The movement focuses on girls ages 13 to 17, taking the approach that women have to become exposed to technology at an earlier age if they want to become proficient later in life. The program works to implement instruction in robotics, web design, and mobile development along with mentoring from high-profile female engineers and entrepreneurs for girls in New York City.
“Women are going to be left behind,” Saujani told The Wall Street Journal. “Technology has the potential to create income inequity and we need to do something about it.”
Girls Who Code has received backing from major internet companies, including Twitter, General Electric(s ge), Google(s goog) and eBay(s ebay). On Twitter’s blog, company engineer Sara Haider wrote about the company’s decision to support Girls Who Code: “Of course we have self-interest in this too: having more female engineers on staff leads to having an even better working environment at Twitter. But more importantly, we want to support engineering education and make it more accessible to young women.”
Ladies Learning Code
This movement based in Toronto began with a Tweet from Heather Payne in June of 2011, and soon Ladies Learning Code was born. Payne had attended a Python workshop in Los Angeles, and wanted to bring that spirit back to Toronto. Now, Ladies Learning Code hosts monthly workshops in the Toronto area.

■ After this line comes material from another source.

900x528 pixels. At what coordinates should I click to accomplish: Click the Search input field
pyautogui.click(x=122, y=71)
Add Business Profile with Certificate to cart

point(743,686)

Like the Rails Girls founders, Payne doesn’t want to exclude men from her workshops either, she told Torontoist in October: “What Ladies Learning Code is aiming towards is a more equal industry. We need to walk the talk and have an equal number of men and women to be consistent with what we’re looking for in the outside world.”

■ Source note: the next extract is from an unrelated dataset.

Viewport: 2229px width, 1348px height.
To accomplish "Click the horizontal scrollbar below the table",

A Ladies Learning Code workshop participant wrote about her experiences feeling empowered to take on the tech challenges she faced at work:

Yes! Empowering! That’s what I was looking for. I hate the cliche of being a woman who is afraid of technology; I hate relying on someone else to speak for me. I love the Internet (I would marry the Internet if I could), so shouldn’t I learn to create as well as consume? I knew I had found the perfect WordPress class: feminism and computers, relevant to all my interests.